> TASK INPUT:
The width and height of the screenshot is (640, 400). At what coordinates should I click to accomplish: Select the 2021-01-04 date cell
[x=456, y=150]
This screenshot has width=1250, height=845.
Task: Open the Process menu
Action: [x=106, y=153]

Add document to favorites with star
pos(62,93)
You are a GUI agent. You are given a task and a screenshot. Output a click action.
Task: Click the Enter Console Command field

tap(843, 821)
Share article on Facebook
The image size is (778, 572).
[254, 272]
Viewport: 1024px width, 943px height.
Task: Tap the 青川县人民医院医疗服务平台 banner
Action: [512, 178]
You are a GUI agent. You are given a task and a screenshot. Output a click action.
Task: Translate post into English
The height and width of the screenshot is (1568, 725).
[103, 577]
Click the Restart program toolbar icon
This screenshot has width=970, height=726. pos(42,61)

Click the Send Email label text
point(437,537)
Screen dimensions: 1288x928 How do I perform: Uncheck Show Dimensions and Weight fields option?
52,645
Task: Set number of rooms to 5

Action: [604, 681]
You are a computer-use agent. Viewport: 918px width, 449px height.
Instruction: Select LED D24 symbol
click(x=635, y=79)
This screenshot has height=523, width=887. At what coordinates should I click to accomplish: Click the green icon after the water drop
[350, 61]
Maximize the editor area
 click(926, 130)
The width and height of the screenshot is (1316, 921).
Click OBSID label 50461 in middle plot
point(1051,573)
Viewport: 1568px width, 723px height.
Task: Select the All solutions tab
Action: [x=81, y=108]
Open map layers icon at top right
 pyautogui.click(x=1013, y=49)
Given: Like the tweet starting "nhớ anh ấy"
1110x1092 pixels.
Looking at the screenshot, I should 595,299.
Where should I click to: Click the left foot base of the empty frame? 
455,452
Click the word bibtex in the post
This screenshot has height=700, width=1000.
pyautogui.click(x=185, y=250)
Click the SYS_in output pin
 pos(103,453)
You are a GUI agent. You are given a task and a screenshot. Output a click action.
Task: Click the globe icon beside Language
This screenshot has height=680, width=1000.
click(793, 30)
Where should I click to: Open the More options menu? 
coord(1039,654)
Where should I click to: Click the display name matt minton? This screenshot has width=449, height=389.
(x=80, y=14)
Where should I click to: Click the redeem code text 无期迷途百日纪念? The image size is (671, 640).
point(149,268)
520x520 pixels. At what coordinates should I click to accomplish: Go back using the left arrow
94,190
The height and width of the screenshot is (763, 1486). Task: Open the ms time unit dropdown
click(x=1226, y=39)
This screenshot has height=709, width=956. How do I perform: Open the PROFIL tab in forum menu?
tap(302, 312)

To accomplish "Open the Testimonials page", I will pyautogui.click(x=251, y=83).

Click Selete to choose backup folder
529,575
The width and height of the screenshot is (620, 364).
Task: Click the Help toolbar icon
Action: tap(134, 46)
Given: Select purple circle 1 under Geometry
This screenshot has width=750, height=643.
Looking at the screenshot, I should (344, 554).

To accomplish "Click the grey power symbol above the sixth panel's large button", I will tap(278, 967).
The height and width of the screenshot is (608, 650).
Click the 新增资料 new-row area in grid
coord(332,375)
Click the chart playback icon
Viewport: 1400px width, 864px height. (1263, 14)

> WHAT TO WORK ON:
In your reply, write out all of the material exactly as it was given.

> REPLY TO THE TASK:
The width and height of the screenshot is (640, 400). At what coordinates should I click to accomplish: Select the 2021-01-04 date cell
[x=456, y=150]
This screenshot has width=1250, height=845.
Task: Open the Process menu
Action: [x=106, y=153]

Add document to favorites with star
pos(62,93)
You are a GUI agent. You are given a task and a screenshot. Output a click action.
Task: Click the Enter Console Command field

tap(843, 821)
Share article on Facebook
The image size is (778, 572).
[254, 272]
Viewport: 1024px width, 943px height.
Task: Tap the 青川县人民医院医疗服务平台 banner
Action: [512, 178]
You are a GUI agent. You are given a task and a screenshot. Output a click action.
Task: Translate post into English
The height and width of the screenshot is (1568, 725).
[103, 577]
Click the Restart program toolbar icon
This screenshot has width=970, height=726. pos(42,61)

Click the Send Email label text
point(437,537)
Screen dimensions: 1288x928 How do I perform: Uncheck Show Dimensions and Weight fields option?
52,645
Task: Set number of rooms to 5

Action: [604, 681]
You are a computer-use agent. Viewport: 918px width, 449px height.
Instruction: Select LED D24 symbol
click(x=635, y=79)
This screenshot has height=523, width=887. At what coordinates should I click to accomplish: Click the green icon after the water drop
[350, 61]
Maximize the editor area
 click(926, 130)
The width and height of the screenshot is (1316, 921).
Click OBSID label 50461 in middle plot
point(1051,573)
Viewport: 1568px width, 723px height.
Task: Select the All solutions tab
Action: [x=81, y=108]
Open map layers icon at top right
 pyautogui.click(x=1013, y=49)
Given: Like the tweet starting "nhớ anh ấy"
1110x1092 pixels.
Looking at the screenshot, I should 595,299.
Where should I click to: Click the left foot base of the empty frame? 
455,452
Click the word bibtex in the post
This screenshot has height=700, width=1000.
pyautogui.click(x=185, y=250)
Click the SYS_in output pin
 pos(103,453)
You are a GUI agent. You are given a task and a screenshot. Output a click action.
Task: Click the globe icon beside Language
This screenshot has height=680, width=1000.
click(793, 30)
Where should I click to: Open the More options menu? 
coord(1039,654)
Where should I click to: Click the display name matt minton? This screenshot has width=449, height=389.
(x=80, y=14)
Where should I click to: Click the redeem code text 无期迷途百日纪念? The image size is (671, 640).
point(149,268)
520x520 pixels. At what coordinates should I click to accomplish: Go back using the left arrow
94,190
The height and width of the screenshot is (763, 1486). Task: Open the ms time unit dropdown
click(x=1226, y=39)
This screenshot has height=709, width=956. How do I perform: Open the PROFIL tab in forum menu?
tap(302, 312)

To accomplish "Open the Testimonials page", I will pyautogui.click(x=251, y=83).

Click Selete to choose backup folder
529,575
The width and height of the screenshot is (620, 364).
Task: Click the Help toolbar icon
Action: tap(134, 46)
Given: Select purple circle 1 under Geometry
This screenshot has width=750, height=643.
Looking at the screenshot, I should (344, 554).

To accomplish "Click the grey power symbol above the sixth panel's large button", I will tap(278, 967).
The height and width of the screenshot is (608, 650).
Click the 新增资料 new-row area in grid
coord(332,375)
Click the chart playback icon
Viewport: 1400px width, 864px height. (1263, 14)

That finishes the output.